Rising Stars: Unai Trotti and Raphael Carrau

    It is Saturday at the September edition of Nostromo Festival, an hour away from Paris. Dawn has turned into morning, with midday rapidly approaching.  The music is fast and rolling, yet still subtle, as gentle pads fade in and out, interspersed with ravey stabs and Unai Trotti and Raphael Carrau have found their groove, and the crowd, who should be weary after a long night of dancing, are absolutely going for it.

    “Yeah, Nostromo was really good, we found a good flow”, says Unai with wry humility in his voice.  He is Zooming in from Madrid, where he moved to in recent months, with Rapha on the other end of the line in Hackney.
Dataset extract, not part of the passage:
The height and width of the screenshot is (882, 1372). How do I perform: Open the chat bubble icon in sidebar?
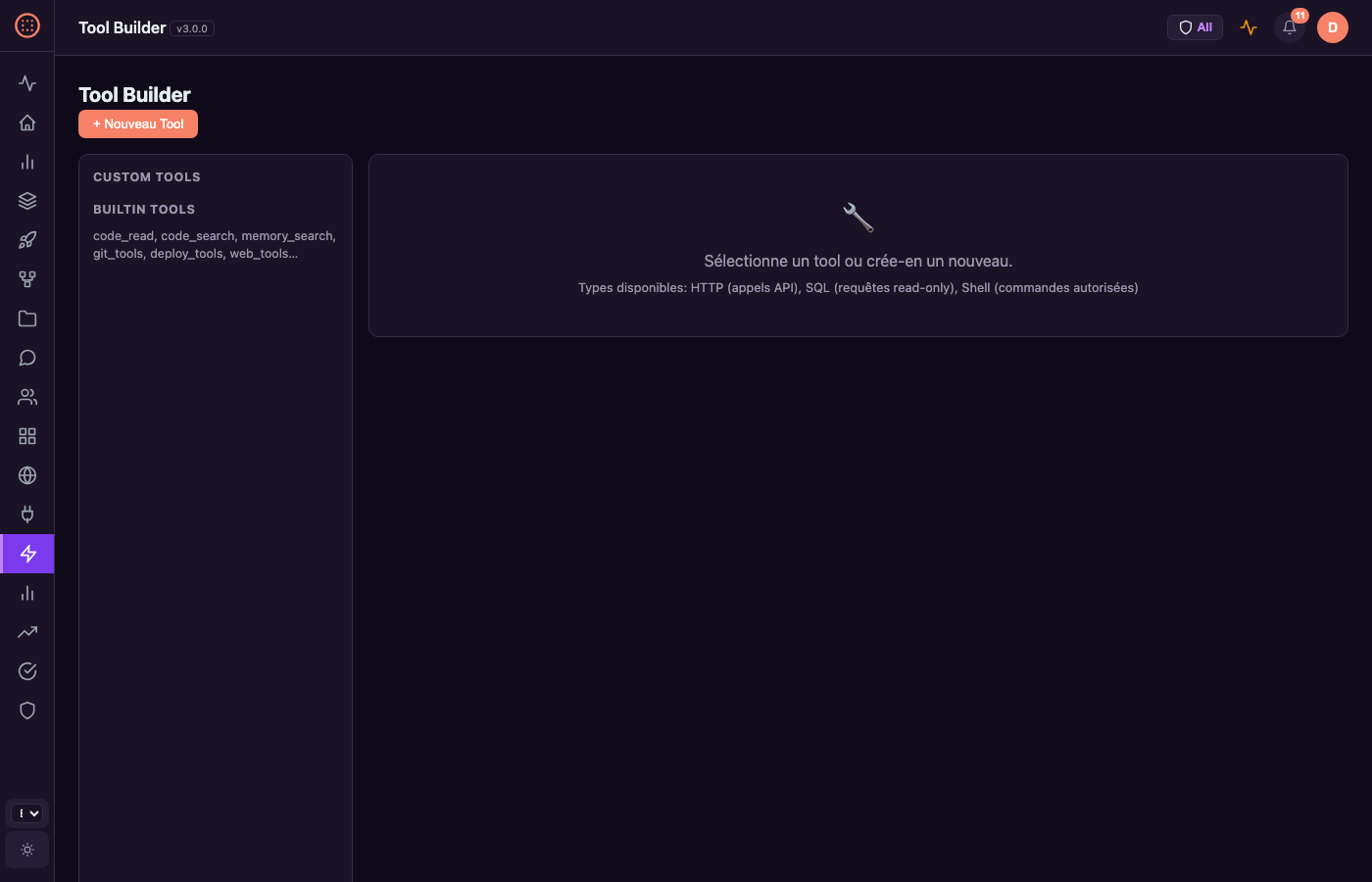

    For lovers of rare records and the moodier, groovier side of the house and techno continuum in London, Cartulis (formerly Cartuli’s Day), and its two residents and brains will be no secret to anyone.  From humble beginnings over a decade ago, Cartulis had morphed into an in-the-know, connoisseur’s night with a devoted following, before recently exploding into a destination – the holy grail of partying in the UK’s capital.

    “When I arrived in London, I started to work in this café called Café 1001,” Unai says. “I started to go out there and I wanted to play records, and a friend of mine who was living with me said ‘let’s do a party, just for friends.” He continues, “Back in 2009, we were going to this place to play pool on Commercial Road. I spoke to them and said we wanted to do a birthday party because it was November and it was around my birthday.”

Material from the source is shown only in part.